* start EXCERPT *

Coming to Terms: Cross-Disciplinary and Cross-Cultural Concepts in Qualitative Research

  • Eva Rose B. Washburn-Repollo


Qualitative researchers aligned to theories and processes in their own culture and discipline find themselves at a crossroads in the theory-building process when working with students from other disciplines or cultures. In the Pacific, students from these cultures use Eurocentric textbook concepts that do not always represent their experiences. Researchers struggle to come to terms with cross-disciplinary and cross-cultural data interpretations to forge new understandings and acknowledge unpublished indigenous concepts. The difficulty to search for terms to allow the synthesis of data was evident in the mentorship program for undergraduate research at Chaminade University of Honolulu where students from the Nursing, Psychology and International Studies programs using qualitative forms of inquiry worked on socio-cultural concepts and discourse theories.

We all pursue research with lenses developed from our training and philosophical perspectives. This paper focuses on the process of “coming to terms” during synthesis and theory building during data analysis of artifacts, interviews and observations when I mentor students from different disciplines. One of the studies by an International Studies major who came from the Marshall Islands, focused on the identity of US Filipino immigrants who maintain a backyard vegetable and fruit garden for their health needs. The research methodology involved a discipline-based worldview that is mindful of different disciplinary perspectives. Bilingual or multilingual students carry an additional “reservoir of resources” according to Gonzalez et al., in Funds of Knowledge (2001), a clear value to any diverse learning community, and conceptual exchange which can open spaces for this reservoir to emerge.

What has been attempted in the process of naming, is finding words rich in their dichotomy or related-ness, some in translation integrating cultures or disciplines.  These types of splicing to crossbreed is also understood in propagating new plants. When scholars from different disciplines work together, they bring with them theories that converge to find an environment viable for new interpretations. James Gee (2014) noted the concept of Intertextuality which “refers to cases where one oral or written text directly or indirectly quotes another text or alludes to another text in yet more subtle ways” (p. 44).  Therefore, in the study of transnational identities of Filipino immigrant farmers, a necessary hybridity with indigenous concepts may embody practices which have not been named in the discipline or the culture which may be gleaned from the data.

* end EXCERPT *

▸ WHAT IS NEEDED
Answer these questions from the essay on cross-disciplinary concepts:
(a) At which university did the mentorship program for undergraduate research take place?
(b) Where was the International Studies major who studied US Filipino immigrants from?
(c) What concept did James Gee (2014) note?
The records that come next have no connection to the essay on cross-disciplinary concepts.

* start ENTRIES SHOWN *

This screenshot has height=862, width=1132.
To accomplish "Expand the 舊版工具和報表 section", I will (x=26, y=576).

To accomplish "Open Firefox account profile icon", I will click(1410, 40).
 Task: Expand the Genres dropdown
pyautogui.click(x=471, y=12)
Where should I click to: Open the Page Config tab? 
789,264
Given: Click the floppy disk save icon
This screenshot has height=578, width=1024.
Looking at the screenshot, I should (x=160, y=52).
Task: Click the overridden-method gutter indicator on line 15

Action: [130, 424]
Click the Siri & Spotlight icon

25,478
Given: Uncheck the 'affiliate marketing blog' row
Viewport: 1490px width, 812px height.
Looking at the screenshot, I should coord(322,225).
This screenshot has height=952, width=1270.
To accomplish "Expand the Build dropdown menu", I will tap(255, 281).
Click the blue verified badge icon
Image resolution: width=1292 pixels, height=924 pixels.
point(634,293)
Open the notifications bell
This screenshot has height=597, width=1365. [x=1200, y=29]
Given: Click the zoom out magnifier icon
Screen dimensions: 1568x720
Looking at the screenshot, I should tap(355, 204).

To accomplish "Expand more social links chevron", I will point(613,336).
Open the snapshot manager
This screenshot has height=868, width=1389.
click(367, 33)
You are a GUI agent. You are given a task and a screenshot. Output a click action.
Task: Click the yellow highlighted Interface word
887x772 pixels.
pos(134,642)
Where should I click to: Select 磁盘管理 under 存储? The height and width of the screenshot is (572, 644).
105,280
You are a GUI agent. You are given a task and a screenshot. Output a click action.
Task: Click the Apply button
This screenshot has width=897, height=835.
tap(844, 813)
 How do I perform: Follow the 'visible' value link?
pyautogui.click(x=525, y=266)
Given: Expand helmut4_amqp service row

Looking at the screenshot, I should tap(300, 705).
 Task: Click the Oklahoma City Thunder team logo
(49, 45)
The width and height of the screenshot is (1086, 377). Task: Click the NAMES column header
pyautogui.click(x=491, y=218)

* end ENTRIES SHOWN *

▸ OUTPUT OF THE EXERCISE
(a) Chaminade University of Honolulu
(b) The Marshall Islands
(c) Intertextuality